The discovery improves scientists' understanding of how lignin, which gives wood its strength and ability to transport water, is formed in plants and how it can be altered for biofuel, pulp and paper production, which require costly lignin removal with harsh chemicals. The findings from the Forest Biotechnology Group, led by Vincent Chiang and Ron Sederoff, appear in Proceedings of the National Academy of Sciences.
"After two decades we confirmed a new mode of regulating an important pathway in plant development," says lead author Jack Wang, a member of the Forest Biotechnology Group in the College of Natural Resources. "This finding gives us a better understanding of plants, especially how wood is formed, which will allow us to modify the process for economically important uses of wood."

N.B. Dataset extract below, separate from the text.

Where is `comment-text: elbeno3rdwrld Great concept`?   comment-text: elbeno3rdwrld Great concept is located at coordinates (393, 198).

"Plants use a process called protein phosphorylation to rapidly respond to external stimuli, such as threats from drought, pests or diseases," says Ling Chuang, co-lead author with the Forest Biotechnology Group. NC State chemists Philip Loziuk and David Muddiman played a critical role in developing a new mass spectrometry-based technique used in the study.
Researchers focused on an enzyme controlling six of 35 chemical reactions in the lignin biosynthesis pathway, all of which were shut down, significantly altering lignin composition in black cottonwood.
The research could be used to help modify plant properties and physical traits, including engineering plants that will be better biofuel feedstocks or modifying them to be more resistant to pests.
The study found that about 97 percent of all plant species, including pines and grasses, are equipped with sites for phosphorylation, Wang says, though more research will be needed to unravel how it works.
"Phosphorylation-mediated control of wood formation seems to be a ubiquitous process in plants," he says. "It's probably a very ancient mechanism."
The current research builds on two seminal NC State studies published in 2014 that provide the equivalent of GPS directions for future research. New research findings are being incorporated into a predictive model created during that work, improving its accuracy.